• [TASK STATEMENT] Reproduce verbatim the portion of the memblock patch email that begins at the words "On 01/04/2013 11:01" and ends after the words "the search work.".

• [DOCUMENT SEGMENT]
######
On 01/04/2013 11:01 PM, Tejun Heo wrote:
> On Fri, Jan 04, 2013 at 05:24:53PM +0800, Lin Feng wrote:
>> The memblock array is in ascending order and we traverse the memblock array 
>> in
>> reverse order so we can add some simple check to reduce the search work.
>>
>> Tejun fix a underflow bug in 5d53cb27d8, but I think we could break there for
>> the same reason.
>>
>> Cc: Tejun Heo <[email protected]>
>> Signed-off-by: Lin Feng <[email protected]>
>> ---
>>  mm/memblock.c | 9 ++++++++-
>>  1 file changed, 8 insertions(+), 1 deletion(-)
>>
>> diff --git a/mm/memblock.c b/mm/memblock.c
>> index 6259055..a710557 100644
>> --- a/mm/memblock.c
>> +++ b/mm/memblock.c
>> @@ -111,11 +111,18 @@ phys_addr_t __init_memblock 
>> memblock_find_in_range_node(phys_addr_t start,
>>      end = max(start, end);
>>  
>>      for_each_free_mem_range_reverse(i, nid, &this_start, &this_end, NULL) {
>> +            /*
>> +             * exclude the regions out of the candidate range, since it's
>> +             * likely to find a suitable range, we ignore the worst case.
######
• [INFORMATION SUPPLIED]

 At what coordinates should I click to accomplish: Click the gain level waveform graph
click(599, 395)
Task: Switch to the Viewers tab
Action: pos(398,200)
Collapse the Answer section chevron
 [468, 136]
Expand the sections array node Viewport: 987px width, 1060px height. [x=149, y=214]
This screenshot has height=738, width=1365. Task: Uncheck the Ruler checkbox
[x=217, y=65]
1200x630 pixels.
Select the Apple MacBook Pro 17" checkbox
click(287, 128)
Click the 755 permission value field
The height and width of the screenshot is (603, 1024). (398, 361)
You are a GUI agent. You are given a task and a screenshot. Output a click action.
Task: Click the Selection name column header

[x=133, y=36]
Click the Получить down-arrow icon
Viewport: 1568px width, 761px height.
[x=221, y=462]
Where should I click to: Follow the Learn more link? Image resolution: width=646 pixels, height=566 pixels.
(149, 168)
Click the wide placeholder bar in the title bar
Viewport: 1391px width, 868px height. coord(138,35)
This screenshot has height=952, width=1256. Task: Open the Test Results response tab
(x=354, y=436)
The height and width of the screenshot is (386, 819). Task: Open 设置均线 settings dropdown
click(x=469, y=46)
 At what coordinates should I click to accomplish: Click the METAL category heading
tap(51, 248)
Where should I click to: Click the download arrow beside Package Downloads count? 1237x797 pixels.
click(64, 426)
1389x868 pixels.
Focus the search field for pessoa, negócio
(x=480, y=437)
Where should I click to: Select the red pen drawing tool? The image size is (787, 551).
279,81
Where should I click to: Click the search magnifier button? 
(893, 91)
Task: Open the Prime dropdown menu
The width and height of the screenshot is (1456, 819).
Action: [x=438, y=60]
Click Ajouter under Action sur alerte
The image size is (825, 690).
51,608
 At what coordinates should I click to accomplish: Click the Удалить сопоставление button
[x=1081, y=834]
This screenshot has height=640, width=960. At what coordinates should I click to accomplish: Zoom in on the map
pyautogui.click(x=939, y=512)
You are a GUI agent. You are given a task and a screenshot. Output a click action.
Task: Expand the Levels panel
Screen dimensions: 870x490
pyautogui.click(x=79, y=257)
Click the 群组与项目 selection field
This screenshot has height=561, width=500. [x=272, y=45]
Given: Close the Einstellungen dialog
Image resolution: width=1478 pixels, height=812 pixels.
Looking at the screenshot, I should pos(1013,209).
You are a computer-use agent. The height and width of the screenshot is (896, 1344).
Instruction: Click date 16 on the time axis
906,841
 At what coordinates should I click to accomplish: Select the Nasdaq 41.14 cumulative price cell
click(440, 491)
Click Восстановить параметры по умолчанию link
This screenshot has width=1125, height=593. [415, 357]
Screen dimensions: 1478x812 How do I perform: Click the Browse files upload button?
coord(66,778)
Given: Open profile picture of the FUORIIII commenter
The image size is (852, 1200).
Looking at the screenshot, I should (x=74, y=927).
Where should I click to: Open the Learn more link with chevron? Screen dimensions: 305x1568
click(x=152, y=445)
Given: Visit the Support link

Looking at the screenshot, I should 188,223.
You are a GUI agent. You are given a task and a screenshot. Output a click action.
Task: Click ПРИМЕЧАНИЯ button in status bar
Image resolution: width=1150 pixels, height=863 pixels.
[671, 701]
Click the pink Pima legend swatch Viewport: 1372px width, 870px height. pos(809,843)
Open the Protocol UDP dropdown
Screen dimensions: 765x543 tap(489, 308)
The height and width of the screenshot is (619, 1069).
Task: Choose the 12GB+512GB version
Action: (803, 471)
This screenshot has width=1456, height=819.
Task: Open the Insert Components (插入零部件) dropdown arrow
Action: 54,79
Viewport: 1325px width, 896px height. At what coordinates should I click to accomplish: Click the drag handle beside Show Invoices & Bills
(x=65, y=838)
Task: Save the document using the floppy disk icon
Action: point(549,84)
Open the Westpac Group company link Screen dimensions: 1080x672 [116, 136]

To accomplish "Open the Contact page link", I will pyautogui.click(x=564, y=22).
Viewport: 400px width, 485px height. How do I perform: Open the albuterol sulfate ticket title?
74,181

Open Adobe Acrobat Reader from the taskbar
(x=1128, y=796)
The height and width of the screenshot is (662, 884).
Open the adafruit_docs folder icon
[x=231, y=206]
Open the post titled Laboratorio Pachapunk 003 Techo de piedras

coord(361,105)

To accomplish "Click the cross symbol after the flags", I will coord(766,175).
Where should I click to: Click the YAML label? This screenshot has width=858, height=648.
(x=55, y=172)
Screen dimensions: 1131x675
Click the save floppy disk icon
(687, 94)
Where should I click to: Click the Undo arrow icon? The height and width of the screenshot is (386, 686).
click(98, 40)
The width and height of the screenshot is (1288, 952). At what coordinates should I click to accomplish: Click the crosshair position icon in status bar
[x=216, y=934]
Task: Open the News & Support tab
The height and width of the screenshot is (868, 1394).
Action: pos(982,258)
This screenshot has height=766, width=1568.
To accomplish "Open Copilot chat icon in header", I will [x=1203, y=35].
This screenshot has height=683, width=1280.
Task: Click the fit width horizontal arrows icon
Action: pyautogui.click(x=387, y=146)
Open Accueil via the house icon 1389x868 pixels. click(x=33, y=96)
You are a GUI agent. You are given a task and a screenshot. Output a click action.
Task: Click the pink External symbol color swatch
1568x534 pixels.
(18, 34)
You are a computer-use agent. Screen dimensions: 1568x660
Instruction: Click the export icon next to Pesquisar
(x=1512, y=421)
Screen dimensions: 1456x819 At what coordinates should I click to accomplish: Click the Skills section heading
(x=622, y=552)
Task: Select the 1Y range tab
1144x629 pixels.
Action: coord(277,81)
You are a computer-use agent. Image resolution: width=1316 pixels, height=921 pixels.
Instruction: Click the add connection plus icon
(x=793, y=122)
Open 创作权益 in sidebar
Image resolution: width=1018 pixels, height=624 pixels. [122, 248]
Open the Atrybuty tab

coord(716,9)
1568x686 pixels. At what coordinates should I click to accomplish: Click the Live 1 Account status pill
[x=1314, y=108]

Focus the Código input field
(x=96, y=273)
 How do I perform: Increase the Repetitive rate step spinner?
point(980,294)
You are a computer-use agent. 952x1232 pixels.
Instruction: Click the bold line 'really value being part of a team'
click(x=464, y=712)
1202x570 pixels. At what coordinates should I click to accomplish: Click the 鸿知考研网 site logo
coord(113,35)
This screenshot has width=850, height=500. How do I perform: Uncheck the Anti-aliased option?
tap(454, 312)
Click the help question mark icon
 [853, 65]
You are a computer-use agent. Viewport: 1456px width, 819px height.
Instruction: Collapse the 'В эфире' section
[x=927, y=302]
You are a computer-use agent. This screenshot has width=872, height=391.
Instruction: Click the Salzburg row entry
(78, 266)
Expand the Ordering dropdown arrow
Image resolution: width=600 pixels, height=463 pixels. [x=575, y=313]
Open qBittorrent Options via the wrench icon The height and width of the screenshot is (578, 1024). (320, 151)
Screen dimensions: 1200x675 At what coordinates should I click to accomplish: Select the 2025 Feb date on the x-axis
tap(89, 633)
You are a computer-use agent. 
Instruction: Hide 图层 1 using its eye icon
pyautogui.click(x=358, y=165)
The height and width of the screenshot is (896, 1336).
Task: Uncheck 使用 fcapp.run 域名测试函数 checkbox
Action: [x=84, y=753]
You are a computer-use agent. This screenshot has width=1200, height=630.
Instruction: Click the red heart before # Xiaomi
######
• [TASK SOLUTION]
On 01/04/2013 11:01 PM, Tejun Heo wrote:
> On Fri, Jan 04, 2013 at 05:24:53PM +0800, Lin Feng wrote:
>> The memblock array is in ascending order and we traverse the memblock array 
>> in
>> reverse order so we can add some simple check to reduce the search work.